#### [DOCUMENT TEXT]
--- START ---

Section 366.2, subdivision (a), provides, "If a person against whom an action may be brought on a liability of the person, whether arising in contract, tort, or otherwise, and whether accrued or not accrued, dies before the expiration of the applicable limitations period, and the cause of action survives, an action may be commenced within one year after the date of death, and the limitations period that would have been applicable does not apply." "`The overall intent of the Legislature in enacting Code of Civil Procedure former section 353 [(now § 366.2)] was to protect decedents' estates from creditors' stale claims. [Citations.] "[T]he drafters of former Code of Civil Procedure section 353 and current Code of Civil Procedure section 366.2 believed the limitation period the statute imposes serves `the strong public policies of expeditious estate administration and security of title for distributees, and is consistent with the concept that a creditor has some obligation to keep informed of the status of the debtor.' (Recommendation Relating to Notice to Creditors in Estate Administration [(Dec. 1989)] 20 Cal. Law Revision Com. Rep. (1990) p. 512.)"'" (Levine v. Levine (2002) 102 Cal.App.4th 1256, 1263-1264, quoting Collection Bureau of San Jose v. Rumsey (2000) 24 Cal.4th 301, 308 (Rumsey).)

Newman Trust contends that section 366.2 bars the claims against it. There is no dispute that plaintiffs' cause of action accrued more than one year prior to the filing of this action in 2004. Any claims against Anne P. Newman, as successor trustee for acts after Newman's death in 2001, are foreclosed by this court's earlier opinion concluding that plaintiffs had failed to allege facts showing any wrongdoing by Ms. Newman or damages from any of her acts. Section 366.2 imposes a one- year limitations period on claims against a decedent. Plaintiffs assert that the claims are not against Newman, but against Newman Trust, and therefore section 366.2 is inapplicable.

--- END ---

#### [EXPLORE THE MATERIAL]
• A. According to the section 366.2 excerpt, when may an action be commenced if the person liable dies before the limitations period expires and the cause of action survives?
• B. Please condense the paragraph of the section 366.2 excerpt that begins "Newman Trust contends" into a shorter version that keeps its main facts.
The data that follows comes from a different source than the section 366.2 excerpt.

#### [SUPPLIED INFORMATION]
--- START ---

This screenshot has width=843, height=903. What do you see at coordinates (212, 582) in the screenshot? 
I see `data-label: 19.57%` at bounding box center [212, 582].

--- END ---

#### [ANSWERS FOR THE TASKS]
• A. Within one year after the date of death.

• B. Newman Trust argues that section 366.2 bars the claims against it. It is undisputed that plaintiffs' cause of action accrued more than a year before the action was filed in 2004. The court's earlier opinion forecloses any claims against Anne P. Newman, as successor trustee, for acts after Newman's death in 2001, because plaintiffs alleged no facts showing wrongdoing or damages by her. Section 366.2 sets a one-year limitations period for claims against a decedent. Plaintiffs respond that their claims are against Newman Trust rather than Newman, so the section does not apply.